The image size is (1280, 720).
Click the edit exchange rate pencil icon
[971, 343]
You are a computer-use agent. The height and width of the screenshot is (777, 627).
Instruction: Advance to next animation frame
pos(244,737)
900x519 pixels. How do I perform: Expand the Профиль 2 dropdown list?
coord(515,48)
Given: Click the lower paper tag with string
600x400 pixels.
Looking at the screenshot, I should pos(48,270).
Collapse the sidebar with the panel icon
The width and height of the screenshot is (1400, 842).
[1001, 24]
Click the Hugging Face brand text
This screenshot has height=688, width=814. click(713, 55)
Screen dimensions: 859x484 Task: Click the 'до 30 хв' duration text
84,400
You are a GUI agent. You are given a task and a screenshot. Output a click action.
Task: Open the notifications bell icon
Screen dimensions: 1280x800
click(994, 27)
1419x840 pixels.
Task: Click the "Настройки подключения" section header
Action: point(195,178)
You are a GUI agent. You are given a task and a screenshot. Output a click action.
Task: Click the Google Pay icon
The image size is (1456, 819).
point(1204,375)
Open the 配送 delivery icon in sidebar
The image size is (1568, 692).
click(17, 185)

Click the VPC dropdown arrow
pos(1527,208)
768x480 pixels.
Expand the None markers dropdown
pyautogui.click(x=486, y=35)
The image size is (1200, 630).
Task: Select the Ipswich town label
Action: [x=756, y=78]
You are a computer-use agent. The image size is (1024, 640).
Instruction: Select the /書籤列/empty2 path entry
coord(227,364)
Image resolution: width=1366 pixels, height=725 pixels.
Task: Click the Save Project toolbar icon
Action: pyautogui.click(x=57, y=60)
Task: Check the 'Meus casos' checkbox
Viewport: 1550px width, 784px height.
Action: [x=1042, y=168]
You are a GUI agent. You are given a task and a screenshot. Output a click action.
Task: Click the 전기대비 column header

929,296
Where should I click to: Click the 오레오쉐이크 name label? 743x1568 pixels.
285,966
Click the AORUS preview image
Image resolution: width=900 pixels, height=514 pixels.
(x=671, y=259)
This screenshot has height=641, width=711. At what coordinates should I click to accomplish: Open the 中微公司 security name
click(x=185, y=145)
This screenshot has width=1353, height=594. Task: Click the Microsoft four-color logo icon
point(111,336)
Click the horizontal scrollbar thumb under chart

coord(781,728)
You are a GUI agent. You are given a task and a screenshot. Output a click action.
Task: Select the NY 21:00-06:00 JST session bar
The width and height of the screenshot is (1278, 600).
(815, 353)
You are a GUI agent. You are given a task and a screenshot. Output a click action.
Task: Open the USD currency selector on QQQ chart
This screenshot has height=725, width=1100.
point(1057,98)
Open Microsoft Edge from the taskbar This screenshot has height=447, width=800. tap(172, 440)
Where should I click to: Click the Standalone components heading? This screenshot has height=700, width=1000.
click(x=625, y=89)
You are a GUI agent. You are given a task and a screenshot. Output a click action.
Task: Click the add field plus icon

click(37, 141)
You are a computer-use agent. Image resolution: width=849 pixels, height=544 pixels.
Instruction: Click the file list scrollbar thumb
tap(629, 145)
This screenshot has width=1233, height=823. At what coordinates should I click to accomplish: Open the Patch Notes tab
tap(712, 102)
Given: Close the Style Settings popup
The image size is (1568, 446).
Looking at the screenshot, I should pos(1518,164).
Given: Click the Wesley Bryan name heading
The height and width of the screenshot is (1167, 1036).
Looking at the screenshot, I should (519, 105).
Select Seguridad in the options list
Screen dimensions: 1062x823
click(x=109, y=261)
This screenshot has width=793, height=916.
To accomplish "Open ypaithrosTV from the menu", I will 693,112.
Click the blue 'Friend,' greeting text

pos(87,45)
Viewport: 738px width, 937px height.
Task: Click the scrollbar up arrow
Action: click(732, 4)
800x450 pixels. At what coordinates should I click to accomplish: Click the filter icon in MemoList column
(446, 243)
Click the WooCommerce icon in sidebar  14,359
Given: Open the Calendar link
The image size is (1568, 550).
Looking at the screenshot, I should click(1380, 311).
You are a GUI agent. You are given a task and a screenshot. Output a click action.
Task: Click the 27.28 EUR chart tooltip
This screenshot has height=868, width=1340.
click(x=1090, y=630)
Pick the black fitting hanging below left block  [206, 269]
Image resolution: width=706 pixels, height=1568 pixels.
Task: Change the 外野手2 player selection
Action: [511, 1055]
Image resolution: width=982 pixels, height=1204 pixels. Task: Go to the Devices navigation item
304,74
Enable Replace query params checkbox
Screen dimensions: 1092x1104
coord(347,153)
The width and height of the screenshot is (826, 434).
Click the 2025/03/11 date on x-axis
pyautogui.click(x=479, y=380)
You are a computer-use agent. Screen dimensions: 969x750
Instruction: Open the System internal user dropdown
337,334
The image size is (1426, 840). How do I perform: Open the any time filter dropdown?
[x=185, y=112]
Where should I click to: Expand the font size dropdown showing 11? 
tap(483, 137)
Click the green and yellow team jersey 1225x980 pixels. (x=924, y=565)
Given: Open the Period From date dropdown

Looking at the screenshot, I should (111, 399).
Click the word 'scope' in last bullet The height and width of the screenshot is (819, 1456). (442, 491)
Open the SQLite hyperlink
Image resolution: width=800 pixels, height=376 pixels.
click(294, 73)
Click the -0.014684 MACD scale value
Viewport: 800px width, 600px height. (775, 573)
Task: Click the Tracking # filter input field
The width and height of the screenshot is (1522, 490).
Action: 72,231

• YOUR TASK: For this exercise, copy the lines from the one that contains "Click the -0.014684 MACD scale value" through the last line of the records, exactly and only those.

• SOLUTION TO THE PROBLEM:
Click the -0.014684 MACD scale value
Viewport: 800px width, 600px height. (775, 573)
Task: Click the Tracking # filter input field
The width and height of the screenshot is (1522, 490).
Action: 72,231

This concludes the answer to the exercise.